Directions for this task :: Present the lines from the one containing "This screenshot has width=2576, height=672." through the one containing "center [2484, 374]." as a Markdown table with two columns, Row and Text, giving each line its row number and skipping any blank lines.

Record excerpts ::
+ + + +

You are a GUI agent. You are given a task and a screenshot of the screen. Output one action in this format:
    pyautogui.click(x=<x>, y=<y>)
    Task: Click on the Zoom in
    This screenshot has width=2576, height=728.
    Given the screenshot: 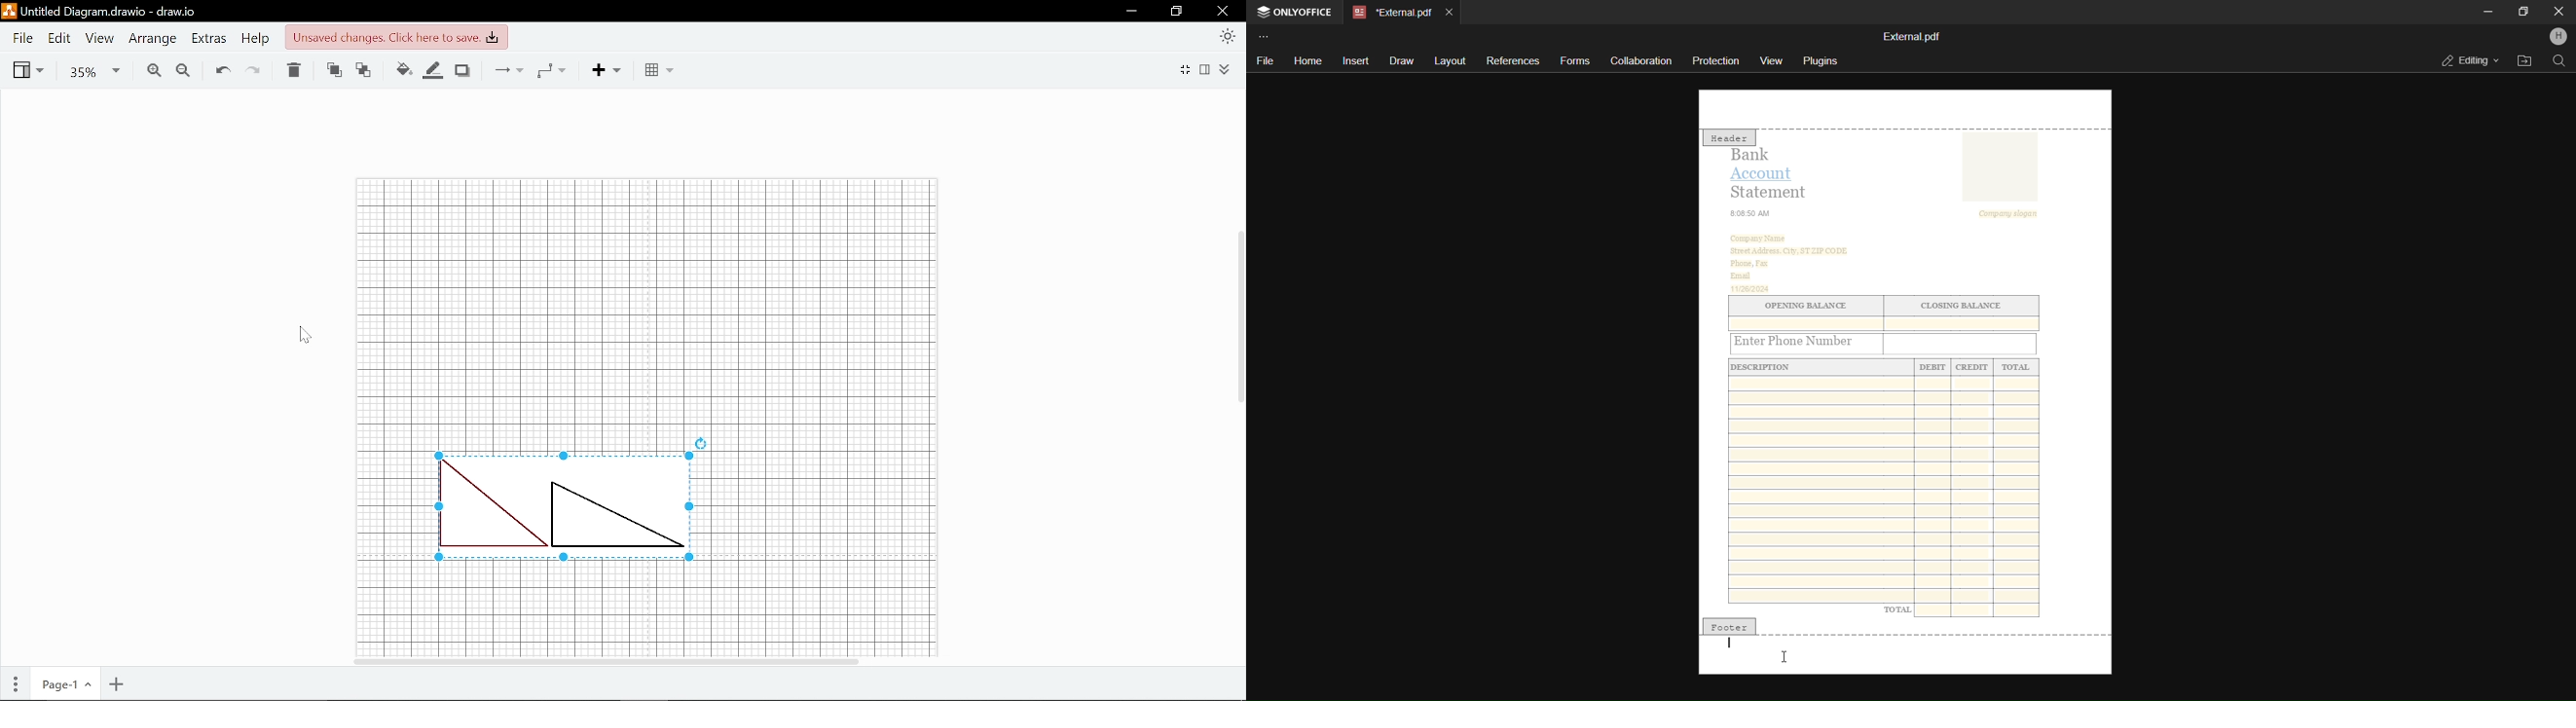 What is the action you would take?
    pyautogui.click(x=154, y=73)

+ + + +

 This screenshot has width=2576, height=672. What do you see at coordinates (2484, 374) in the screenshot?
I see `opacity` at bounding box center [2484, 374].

+ + + +

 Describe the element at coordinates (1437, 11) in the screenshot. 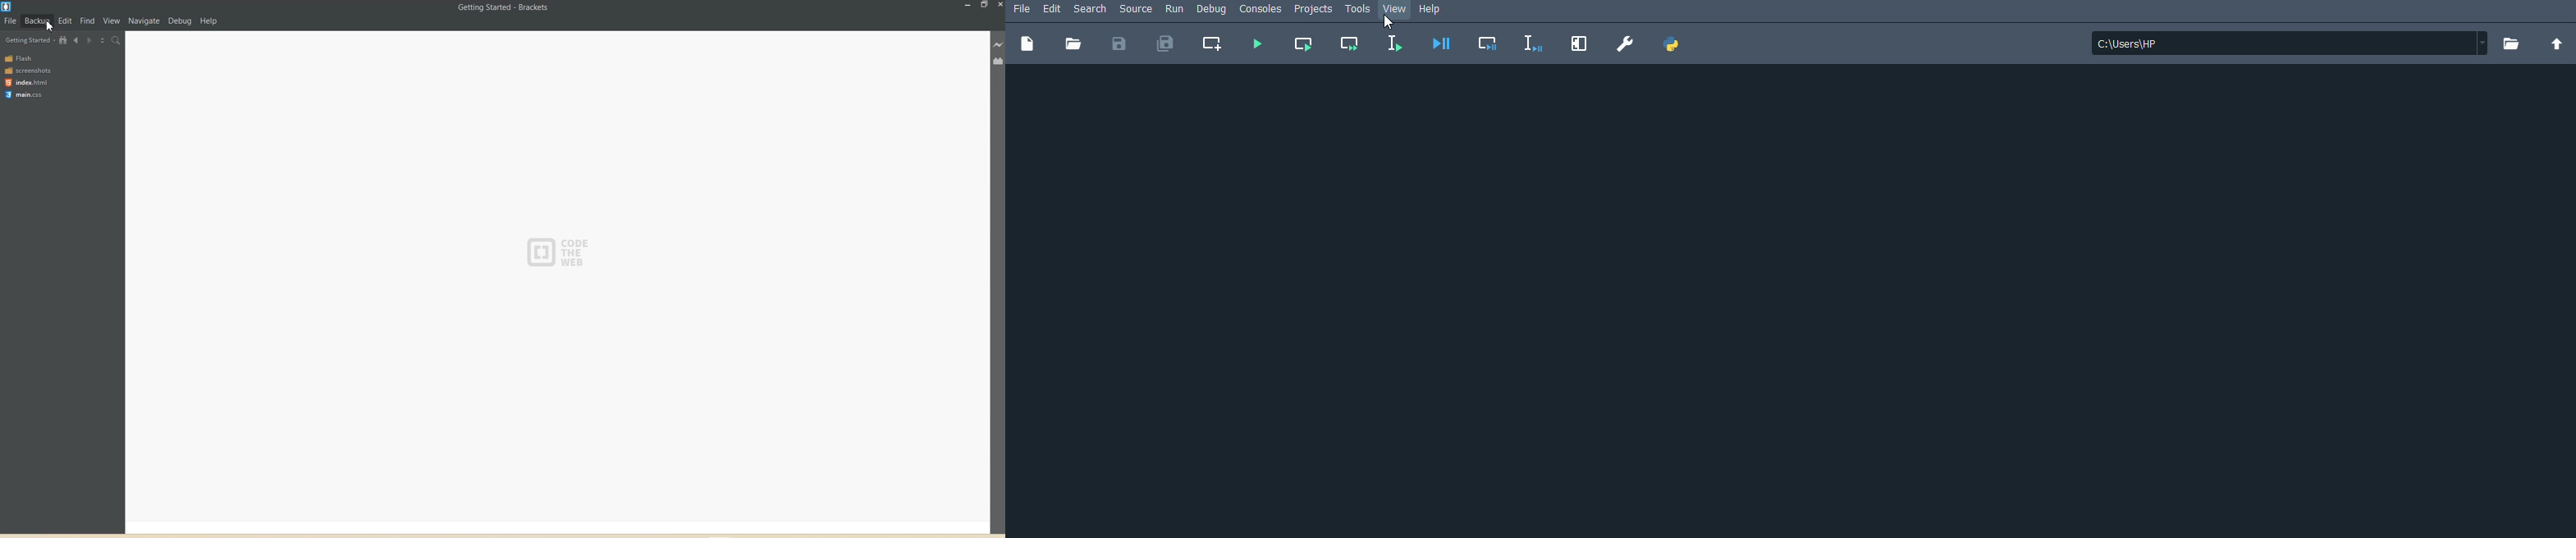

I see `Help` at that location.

+ + + +

Correct result ::
| Row | Text |
|---|---|
| 1 |  This screenshot has width=2576, height=672. What do you see at coordinates (2484, 374) in the screenshot? |
| 2 | I see `opacity` at bounding box center [2484, 374]. |